Problems to solve:
a) Answer these from the article on the Holy Spirit doctrine:
(i) For how many years has The Gospel Journal been published?
(ii) In what year did Mac Deaver begin teaching the doctrine?
(iii) Whom did Mac Deaver debate in November 2000?
b) Retype the article on the Holy Spirit doctrine word for word, everything from "The Heart of This" down to "the faithful Christian.".

Reading passage:
########

By Dub McClish
Solomon observed that there is “a time to keep silence, and a time to speak” (Ecc. 3:7). Perhaps all of us wish for the “wisdom of Solomon” to know just when to do which (more about “wisdom” later). Through its four years of publication The Gospel Journal has observed “a time to keep silence” concerning a grievous false doctrine being foisted upon the church. It has already caused considerable disturbance and threatens to cause much more. I believe it is now “a time to speak.” Accordingly, this “special edition” addresses the doctrine just mentioned. Each writer has prepared his material, regretting the necessity of it. We all love those who have embraced this doctrine, but even more we love Christ and His church.
The Heart of This False Doctrine
Approximately ten years ago (1994) Mac Deaver began iterating a novel doctrine relating to the work of the Holy Spirit. He and a few cohorts have promoted it in oral debates, lectures, published articles, numerous letters, and private conversations. Their basic error is well summarized in the debate proposition Mac affirmed in a November 2000 debate with Jerry Moffitt in Denton, Texas (sponsored by the Pearl Street Church of Christ):
Resolved: The Bible teaches that, in addition to His sanctifying influence through His Word, the Holy Spirit operates directly to sanctify the heart of the faithful Christian.

########

Material:
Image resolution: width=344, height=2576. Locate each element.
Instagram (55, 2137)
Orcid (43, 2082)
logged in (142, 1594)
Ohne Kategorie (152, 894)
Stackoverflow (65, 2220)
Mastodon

########

Task answers:
a)
(i) Four years
(ii) 1994
(iii) Jerry Moffitt

b)
The Heart of This False Doctrine
Approximately ten years ago (1994) Mac Deaver began iterating a novel doctrine relating to the work of the Holy Spirit. He and a few cohorts have promoted it in oral debates, lectures, published articles, numerous letters, and private conversations. Their basic error is well summarized in the debate proposition Mac affirmed in a November 2000 debate with Jerry Moffitt in Denton, Texas (sponsored by the Pearl Street Church of Christ):
Resolved: The Bible teaches that, in addition to His sanctifying influence through His Word, the Holy Spirit operates directly to sanctify the heart of the faithful Christian.